As profiling methods continue to advance and new technologies emerge, the reference datasets for existing RMs will undergo continuous updates and refinements. One example of this is the utilization of long reads in genomic sequencing. Long reads are particularly valuable for profiling repetitive and complex regions, which are challenging to be mapped by short reads (Wenger et al. 2019). By incorporating long reads, benchmark variants in these regions can be better characterized (Wagner et al. 2022). Additionally, long-read technologies enable precise transcript detection and RNA modifications (Leger et al. 2021; Soneson et al. 2019). In proteomics, MS techniques are extensively used to study post-translational modification (PTMs) of proteins (Zecha et al. 2022). The reference materials will expand to encompass more omics types along with the development of technologies. For example, reference datasets of DNA epigenomics for DNA RMs can be developed, RNA RMs can include small RNA profiling and RNA modification reference datasets, and protein RMs can incorporate PTM reference datasets.

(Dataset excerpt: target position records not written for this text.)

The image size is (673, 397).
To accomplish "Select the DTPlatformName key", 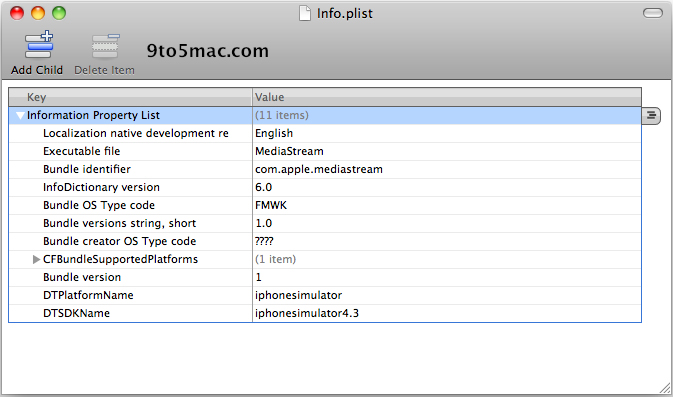I will [x=88, y=295].
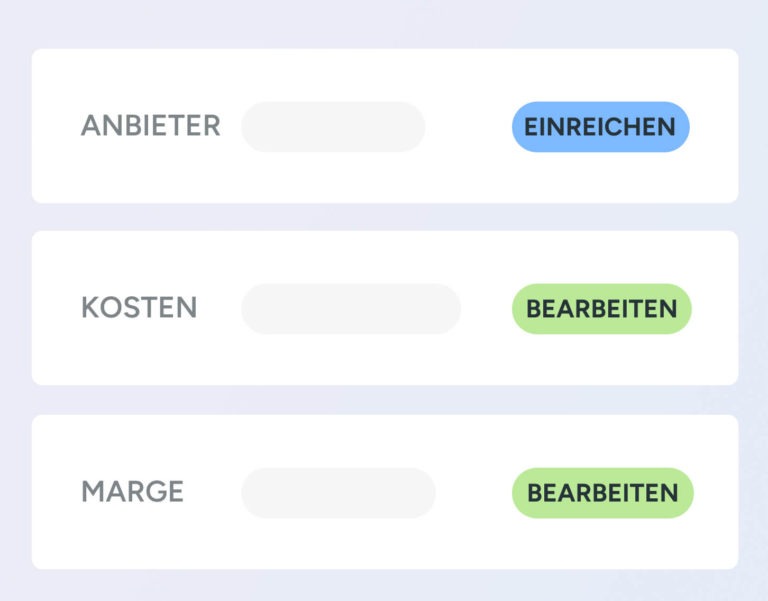Click the upper green BEARBEITEN pill
Viewport: 768px width, 601px height.
tap(601, 309)
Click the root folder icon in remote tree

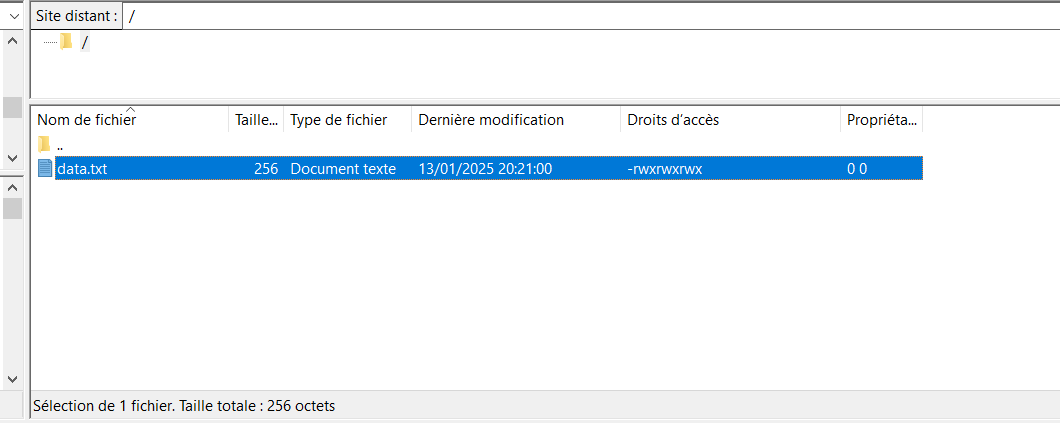point(66,42)
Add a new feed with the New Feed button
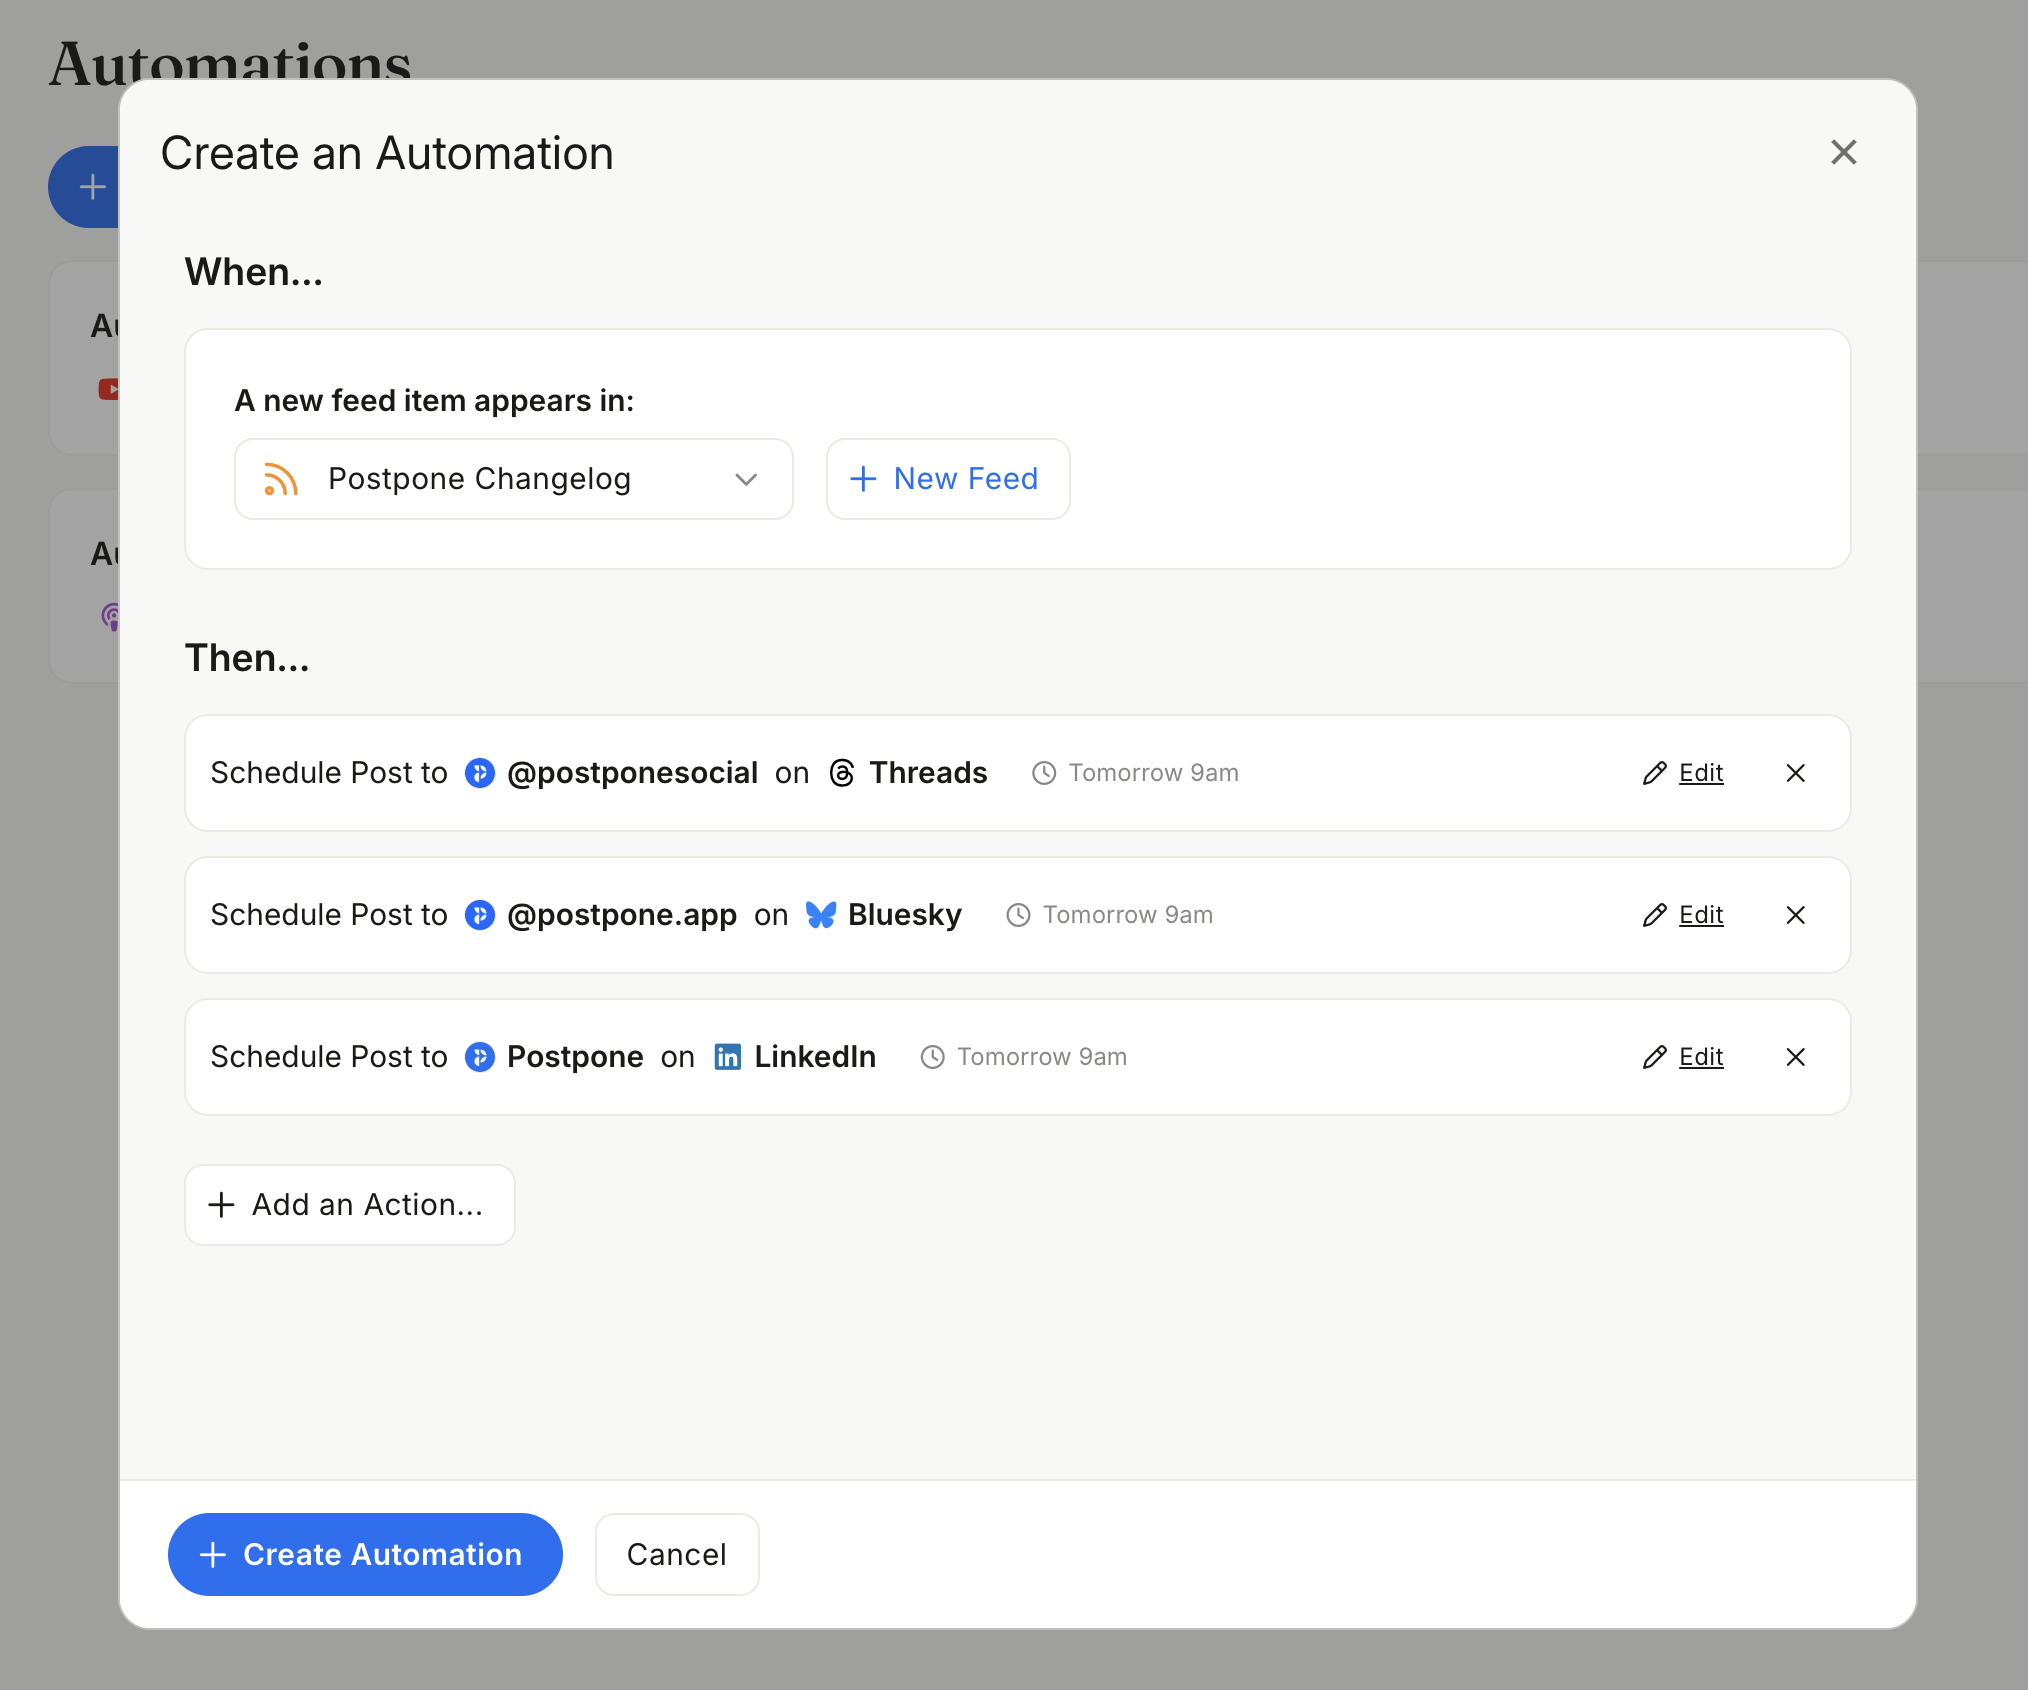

Challenges persist in the global promotion and adoption of reference materials and reference datasets. First, regulatory challenges, especially across different regions of the world, can pose additional obstacles in adopting a universal RM (Guerrier et al. 2012; Krogstad et al. 2010). Biological RMs, especially those intended for human genomics and transcriptomics, which are frequently derived from human specimens, require stricter adherence to informed consent principles and governmental controls. Currently, there is no single, comprehensive international model for governing human genetic resources. The distinct nature of informed consent across different countries, influenced by diverse cultures and social traditions, necessitated addressing legal, ethical, and logistical aspects related to genetic materials and data utilization while respecting each nation's sovereignty and cultural norms. International collaboration and agreements are imperative in addressing these challenges and ensuring the conscientious and equitable utilization of human genetic resources worldwide (Gainotti et al. 2016; van Belle et al. 2015).

Second, we strongly recommend that QC data should be made available alongside the study samples in databases or repositories that adhere to the FAIR principles (Findable, Accessible, Interoperable, and Reusable), which is crucial for enhancing data management and sharing (Conesa and Beck 2019; Wilkinson et al. 2016). Currently, QC information is often omitted from scientific publications, leading to uncertainty about the performance methodology used. In the future, guidelines may be developed to mandate the inclusion of QC metrics in data submissions to public repositories, similar to existing guidelines for other aspects of data reporting. Coupling comprehensive QC information to the experimental data will allow for quick assessment of the reliability of an experiment, which is crucial in light of recent reports of the general reproducibility crisis in various scientific fields (Anonymous 2021; Baker 2016; Shi et al. 2017). It is essential to prioritize and formalize QC practices to ensure the quality and reproducibility of high-throughput multiomics profiling results by fully utilizing well-characterized RMs and appropriate QC metrics.

Conclusion

In this review, we summarized reference materials across all levels of omics, including (epi-)genomics, transcriptomics, proteomics, and metabolomics. We have offered a comprehensive overview of leveraging omics reference materials to enhance data quality. This initiative is geared toward promoting robust scientific research and advancing our understanding of complex biological systems through the thoughtful application of omics technologies.